An Odyssey of the Self: Reviewing Grace Acladna's 'Mother's Car'

A review of Grace Acladna's single 'Mother's Car' and accompanying visualiser. In this review, I explore how Acladna deals with issues of self-hood and identity in relation to the complexity of human relationships. 

An Odyssey of the Self: Reviewing Grace Acladna's 'Mother's Car'

Journeying through light, colour, and enchanting sound, London-based singer, songwriter, multi-instrumentalist, and producer Grace Acladna’s new single, ‘Mother’s Car’ is a transcendental discovery of the self. 

Acladna is a burning, emergent force in the U.K. music scene with her soulful voice and reflective lyricism. Blending an array of influences from soul to dance music to melancholic and introspective beats, her music sensitively explores the complexities of the human condition.

A person with short hair wearing a denim jacket  Description automatically generatedOne to watch: Grace Acladna. Singer, song-writer, multi-instrumentalist, model, producer. 

Acladna has spoken about the personal experience that influenced ‘Mother’s Car’: a chance encounter with an ex-friend. The song navigates standing in the wake of an unhealthy relationship and dealing with harboured mixed feelings for someone from your past, but ultimately, discovering the love and respect you can find for yourself on the other side. Self-empowerment is professed through the lyrics whilst Acladna’s enchanting choral harmonies imbue the song with an otherworldly aura that keeps you transfixed. Acladna is a multi-talent.

**REQUESTS:**
[A] Do these statements agree with the review of 'Mother's Car'? For each, answer yes or no and quote the words from the review that decide it. (i) Acladna is based in London. (ii) The song grew out of a reunion with a family member. (iii) The review credits the choral harmonies with giving the song an otherworldly aura.
[B] In one to three sentences, explain what the review of 'Mother's Car' gives as the source of the song's subject matter and how that source shapes what the song explores.
[C] Please carry on the review of 'Mother's Car' from where it stops, picking up after "Acladna is a multi-talent."

**SOURCE DATA:**

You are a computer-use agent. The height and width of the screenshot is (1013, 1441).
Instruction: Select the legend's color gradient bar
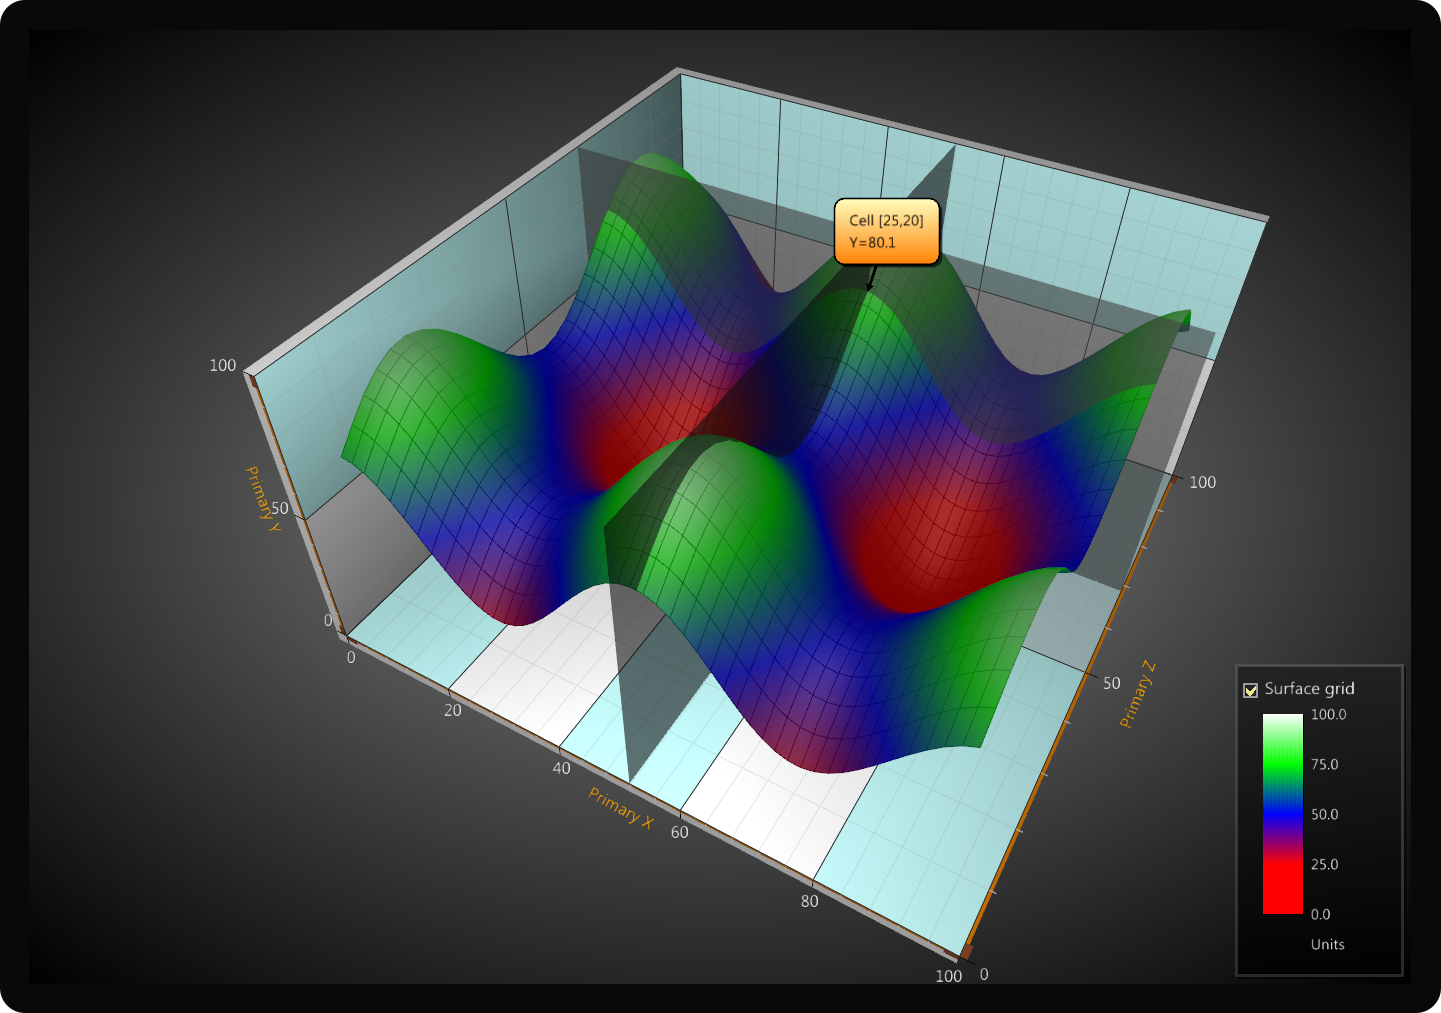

**TASK RESULTS:**
[A]
(i) Yes: "London-based singer, songwriter, multi-instrumentalist, and producer"
(ii) No: "a chance encounter with an ex-friend"
(iii) Yes: "Acladna’s enchanting choral harmonies imbue the song with an otherworldly aura that keeps you transfixed"

[B] Acladna has said the song was influenced by a personal experience: a chance encounter with an ex-friend. The song therefore deals with standing in the wake of an unhealthy relationship and holding mixed feelings for someone from your past. It ultimately arrives at the love and respect you can find for yourself on the other side.

[C]
The accompanying visualizer to ‘Mother’s Car’ has a skilful narrative framing centred around Acladna’s experiences of self-hood. Expressing the multitudes of emotions and presentations of the self, identity is juxtaposed using colour, light, and a collation of shot-to-shot scenes displaying varied aspects of Acladna’s self-hood. The direction of the video, marvellously handled by Honor Evans, follows Acladna in daylight against the backdrop of a housing estate, to the dusky horizon of the city, to a night-time drive drenched in red light.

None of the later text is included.